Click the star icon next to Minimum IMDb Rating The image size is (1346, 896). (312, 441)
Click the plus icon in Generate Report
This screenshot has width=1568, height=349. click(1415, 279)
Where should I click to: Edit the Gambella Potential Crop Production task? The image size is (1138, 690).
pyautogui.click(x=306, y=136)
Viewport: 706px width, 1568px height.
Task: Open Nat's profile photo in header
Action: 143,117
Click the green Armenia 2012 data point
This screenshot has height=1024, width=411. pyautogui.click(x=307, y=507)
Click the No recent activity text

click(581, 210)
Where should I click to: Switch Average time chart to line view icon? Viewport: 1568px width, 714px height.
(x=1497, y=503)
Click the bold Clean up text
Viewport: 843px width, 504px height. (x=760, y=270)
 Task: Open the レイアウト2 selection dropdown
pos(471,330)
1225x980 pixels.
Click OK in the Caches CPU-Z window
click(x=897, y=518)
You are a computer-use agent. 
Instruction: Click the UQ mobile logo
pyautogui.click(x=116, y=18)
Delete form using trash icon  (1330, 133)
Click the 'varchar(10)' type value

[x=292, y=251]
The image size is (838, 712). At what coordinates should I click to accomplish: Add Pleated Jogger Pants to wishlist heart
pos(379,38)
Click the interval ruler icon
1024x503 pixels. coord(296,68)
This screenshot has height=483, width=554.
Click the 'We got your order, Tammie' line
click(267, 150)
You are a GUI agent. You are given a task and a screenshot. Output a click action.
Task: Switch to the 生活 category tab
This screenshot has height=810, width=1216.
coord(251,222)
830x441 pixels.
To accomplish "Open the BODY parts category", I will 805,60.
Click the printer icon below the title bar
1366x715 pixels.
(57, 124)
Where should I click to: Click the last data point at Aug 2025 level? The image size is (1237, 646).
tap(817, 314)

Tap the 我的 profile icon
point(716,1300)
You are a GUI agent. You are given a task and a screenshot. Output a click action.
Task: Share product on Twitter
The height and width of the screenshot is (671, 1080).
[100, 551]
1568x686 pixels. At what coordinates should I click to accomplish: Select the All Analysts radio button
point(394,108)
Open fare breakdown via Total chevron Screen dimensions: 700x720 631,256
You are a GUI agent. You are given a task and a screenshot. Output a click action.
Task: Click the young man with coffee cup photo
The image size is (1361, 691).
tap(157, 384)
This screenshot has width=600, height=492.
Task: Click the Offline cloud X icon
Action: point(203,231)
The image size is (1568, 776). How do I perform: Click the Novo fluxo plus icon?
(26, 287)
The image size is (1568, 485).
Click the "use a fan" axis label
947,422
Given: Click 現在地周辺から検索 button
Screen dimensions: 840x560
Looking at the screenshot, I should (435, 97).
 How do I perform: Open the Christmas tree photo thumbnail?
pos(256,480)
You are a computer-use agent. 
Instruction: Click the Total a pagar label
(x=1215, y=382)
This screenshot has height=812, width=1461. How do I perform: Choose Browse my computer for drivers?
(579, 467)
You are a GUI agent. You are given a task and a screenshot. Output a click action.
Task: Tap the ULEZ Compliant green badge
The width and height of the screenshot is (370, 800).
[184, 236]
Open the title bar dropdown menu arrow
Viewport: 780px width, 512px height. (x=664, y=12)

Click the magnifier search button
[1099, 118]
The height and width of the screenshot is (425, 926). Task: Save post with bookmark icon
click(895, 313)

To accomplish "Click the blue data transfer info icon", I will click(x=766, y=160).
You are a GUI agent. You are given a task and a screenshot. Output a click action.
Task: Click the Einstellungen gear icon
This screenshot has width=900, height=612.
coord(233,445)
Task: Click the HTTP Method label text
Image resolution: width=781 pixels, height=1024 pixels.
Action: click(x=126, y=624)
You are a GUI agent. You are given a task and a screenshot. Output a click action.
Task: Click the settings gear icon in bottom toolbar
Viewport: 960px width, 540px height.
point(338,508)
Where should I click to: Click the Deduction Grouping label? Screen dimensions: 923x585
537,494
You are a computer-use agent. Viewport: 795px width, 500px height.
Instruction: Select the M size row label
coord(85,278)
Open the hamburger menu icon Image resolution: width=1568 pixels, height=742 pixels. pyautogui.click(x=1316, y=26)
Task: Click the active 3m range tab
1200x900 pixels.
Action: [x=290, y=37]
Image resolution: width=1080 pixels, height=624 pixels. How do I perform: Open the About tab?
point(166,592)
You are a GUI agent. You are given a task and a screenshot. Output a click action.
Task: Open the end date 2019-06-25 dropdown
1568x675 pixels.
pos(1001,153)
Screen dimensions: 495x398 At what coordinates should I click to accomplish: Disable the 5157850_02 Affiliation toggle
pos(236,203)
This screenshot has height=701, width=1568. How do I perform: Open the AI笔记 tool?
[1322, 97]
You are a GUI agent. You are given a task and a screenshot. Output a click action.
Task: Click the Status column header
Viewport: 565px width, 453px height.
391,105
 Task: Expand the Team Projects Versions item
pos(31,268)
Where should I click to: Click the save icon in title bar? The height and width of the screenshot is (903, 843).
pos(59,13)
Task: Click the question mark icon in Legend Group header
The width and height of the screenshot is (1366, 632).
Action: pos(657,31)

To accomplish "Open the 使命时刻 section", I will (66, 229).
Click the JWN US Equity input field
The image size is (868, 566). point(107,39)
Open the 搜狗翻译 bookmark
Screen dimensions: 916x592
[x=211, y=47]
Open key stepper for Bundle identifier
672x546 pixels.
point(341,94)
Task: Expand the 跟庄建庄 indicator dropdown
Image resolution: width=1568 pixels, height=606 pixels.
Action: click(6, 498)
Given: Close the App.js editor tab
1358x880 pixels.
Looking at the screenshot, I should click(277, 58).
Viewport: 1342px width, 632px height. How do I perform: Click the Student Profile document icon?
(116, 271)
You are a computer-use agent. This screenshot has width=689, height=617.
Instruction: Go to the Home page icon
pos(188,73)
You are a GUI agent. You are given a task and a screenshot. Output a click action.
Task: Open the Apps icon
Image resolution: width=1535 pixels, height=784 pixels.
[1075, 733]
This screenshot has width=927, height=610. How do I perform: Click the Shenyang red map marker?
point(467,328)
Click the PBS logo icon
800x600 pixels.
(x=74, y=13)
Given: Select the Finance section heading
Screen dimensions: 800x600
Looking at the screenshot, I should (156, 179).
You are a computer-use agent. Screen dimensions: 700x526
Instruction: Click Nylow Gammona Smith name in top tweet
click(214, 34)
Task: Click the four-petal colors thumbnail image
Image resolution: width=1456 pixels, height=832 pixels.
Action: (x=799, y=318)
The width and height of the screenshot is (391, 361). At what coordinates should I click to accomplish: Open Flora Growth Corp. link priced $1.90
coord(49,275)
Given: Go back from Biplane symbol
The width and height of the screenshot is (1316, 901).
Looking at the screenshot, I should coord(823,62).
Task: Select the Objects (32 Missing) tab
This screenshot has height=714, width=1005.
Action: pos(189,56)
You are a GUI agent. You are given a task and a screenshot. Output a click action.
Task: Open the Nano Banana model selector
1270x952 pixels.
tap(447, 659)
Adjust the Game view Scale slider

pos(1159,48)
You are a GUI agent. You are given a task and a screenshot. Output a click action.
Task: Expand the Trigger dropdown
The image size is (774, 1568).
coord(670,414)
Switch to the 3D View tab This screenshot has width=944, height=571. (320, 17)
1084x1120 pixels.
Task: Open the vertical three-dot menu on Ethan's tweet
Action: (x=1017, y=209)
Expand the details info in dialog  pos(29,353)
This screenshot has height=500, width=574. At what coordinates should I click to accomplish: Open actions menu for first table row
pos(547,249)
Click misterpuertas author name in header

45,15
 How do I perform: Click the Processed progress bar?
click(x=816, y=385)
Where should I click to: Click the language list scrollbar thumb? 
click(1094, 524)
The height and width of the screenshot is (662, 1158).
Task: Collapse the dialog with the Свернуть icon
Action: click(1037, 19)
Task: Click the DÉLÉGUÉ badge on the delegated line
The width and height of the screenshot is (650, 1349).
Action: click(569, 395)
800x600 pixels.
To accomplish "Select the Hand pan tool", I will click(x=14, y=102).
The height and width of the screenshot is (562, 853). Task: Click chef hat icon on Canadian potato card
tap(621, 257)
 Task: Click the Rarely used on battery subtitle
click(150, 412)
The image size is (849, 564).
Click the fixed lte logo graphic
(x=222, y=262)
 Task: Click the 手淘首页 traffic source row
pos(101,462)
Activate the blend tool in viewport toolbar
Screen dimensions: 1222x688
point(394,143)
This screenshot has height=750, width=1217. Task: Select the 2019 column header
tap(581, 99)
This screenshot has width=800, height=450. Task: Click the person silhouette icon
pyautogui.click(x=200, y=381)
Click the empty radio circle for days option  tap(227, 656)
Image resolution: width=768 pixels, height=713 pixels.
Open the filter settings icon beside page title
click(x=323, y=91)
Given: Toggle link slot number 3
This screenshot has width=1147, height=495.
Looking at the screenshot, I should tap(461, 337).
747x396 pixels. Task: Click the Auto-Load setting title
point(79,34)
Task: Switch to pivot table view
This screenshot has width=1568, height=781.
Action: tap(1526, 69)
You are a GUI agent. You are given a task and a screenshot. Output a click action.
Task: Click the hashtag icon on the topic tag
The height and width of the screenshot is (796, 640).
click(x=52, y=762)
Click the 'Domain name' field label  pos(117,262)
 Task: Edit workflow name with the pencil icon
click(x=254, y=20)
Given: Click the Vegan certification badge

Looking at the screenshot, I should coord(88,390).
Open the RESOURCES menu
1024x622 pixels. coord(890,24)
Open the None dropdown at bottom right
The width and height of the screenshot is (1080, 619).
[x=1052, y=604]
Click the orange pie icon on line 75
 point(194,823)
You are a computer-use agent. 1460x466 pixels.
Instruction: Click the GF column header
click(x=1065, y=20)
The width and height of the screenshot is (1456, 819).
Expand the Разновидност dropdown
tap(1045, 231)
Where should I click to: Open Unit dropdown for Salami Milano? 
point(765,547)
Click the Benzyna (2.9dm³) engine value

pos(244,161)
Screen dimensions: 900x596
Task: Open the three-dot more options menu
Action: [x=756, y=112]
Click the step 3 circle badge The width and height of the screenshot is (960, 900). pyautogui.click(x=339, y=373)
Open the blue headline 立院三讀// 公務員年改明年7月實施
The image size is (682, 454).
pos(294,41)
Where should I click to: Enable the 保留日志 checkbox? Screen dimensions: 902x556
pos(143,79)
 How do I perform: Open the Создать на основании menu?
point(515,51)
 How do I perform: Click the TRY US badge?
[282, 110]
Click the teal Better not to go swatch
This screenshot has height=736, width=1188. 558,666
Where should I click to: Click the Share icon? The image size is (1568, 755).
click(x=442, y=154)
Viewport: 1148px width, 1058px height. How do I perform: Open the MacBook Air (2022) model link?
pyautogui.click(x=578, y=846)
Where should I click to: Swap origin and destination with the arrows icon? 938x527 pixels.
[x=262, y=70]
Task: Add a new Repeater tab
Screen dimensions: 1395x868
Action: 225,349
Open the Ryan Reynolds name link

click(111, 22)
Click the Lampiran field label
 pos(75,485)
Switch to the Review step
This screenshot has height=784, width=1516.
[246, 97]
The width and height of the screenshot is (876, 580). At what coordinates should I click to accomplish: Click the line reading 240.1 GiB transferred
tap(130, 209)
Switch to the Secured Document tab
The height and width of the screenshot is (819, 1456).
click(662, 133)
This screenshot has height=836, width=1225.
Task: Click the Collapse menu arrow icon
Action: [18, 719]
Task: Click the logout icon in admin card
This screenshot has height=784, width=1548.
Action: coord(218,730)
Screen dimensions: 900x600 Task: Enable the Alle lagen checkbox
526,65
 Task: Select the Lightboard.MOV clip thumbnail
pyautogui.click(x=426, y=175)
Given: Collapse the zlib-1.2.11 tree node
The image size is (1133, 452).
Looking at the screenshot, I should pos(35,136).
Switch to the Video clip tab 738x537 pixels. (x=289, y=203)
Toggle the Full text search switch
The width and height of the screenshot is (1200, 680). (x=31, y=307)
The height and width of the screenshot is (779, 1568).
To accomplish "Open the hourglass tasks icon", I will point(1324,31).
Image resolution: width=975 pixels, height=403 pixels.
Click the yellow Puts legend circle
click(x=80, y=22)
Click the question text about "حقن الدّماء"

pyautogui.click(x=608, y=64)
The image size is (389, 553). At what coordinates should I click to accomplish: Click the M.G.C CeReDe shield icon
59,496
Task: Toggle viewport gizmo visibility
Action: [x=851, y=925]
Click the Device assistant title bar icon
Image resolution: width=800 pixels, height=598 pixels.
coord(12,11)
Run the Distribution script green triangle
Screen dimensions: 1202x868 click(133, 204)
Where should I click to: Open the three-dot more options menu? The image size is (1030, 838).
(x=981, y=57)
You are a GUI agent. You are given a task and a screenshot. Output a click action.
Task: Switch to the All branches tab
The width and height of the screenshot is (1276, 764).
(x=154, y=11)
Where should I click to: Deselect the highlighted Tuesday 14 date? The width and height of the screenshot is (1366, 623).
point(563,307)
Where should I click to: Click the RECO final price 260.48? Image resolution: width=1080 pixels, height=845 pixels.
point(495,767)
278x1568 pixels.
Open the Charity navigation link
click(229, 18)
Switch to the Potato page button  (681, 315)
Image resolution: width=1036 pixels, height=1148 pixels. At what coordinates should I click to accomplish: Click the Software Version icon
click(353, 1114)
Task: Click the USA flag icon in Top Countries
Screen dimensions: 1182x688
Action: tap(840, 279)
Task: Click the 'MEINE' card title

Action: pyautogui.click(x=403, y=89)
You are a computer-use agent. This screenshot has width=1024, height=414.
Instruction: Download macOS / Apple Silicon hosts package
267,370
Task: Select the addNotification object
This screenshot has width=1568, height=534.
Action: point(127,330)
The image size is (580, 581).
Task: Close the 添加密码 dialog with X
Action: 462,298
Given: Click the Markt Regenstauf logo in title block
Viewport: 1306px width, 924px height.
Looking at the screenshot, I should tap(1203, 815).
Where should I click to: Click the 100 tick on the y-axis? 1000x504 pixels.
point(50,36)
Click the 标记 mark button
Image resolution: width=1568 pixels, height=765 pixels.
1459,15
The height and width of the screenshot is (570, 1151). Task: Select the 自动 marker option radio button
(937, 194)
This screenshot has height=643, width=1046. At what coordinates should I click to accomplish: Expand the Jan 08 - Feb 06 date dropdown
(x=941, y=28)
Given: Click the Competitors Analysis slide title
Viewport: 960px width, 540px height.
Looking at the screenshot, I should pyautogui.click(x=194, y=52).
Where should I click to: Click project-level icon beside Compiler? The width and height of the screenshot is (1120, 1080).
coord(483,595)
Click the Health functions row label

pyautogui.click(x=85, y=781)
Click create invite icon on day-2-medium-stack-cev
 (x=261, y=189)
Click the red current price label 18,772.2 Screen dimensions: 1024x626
· · · ·
• _Work order_: Find the lines in the records that include the string "will", and reply with how many there are, nothing more.

• _Answer area_: 5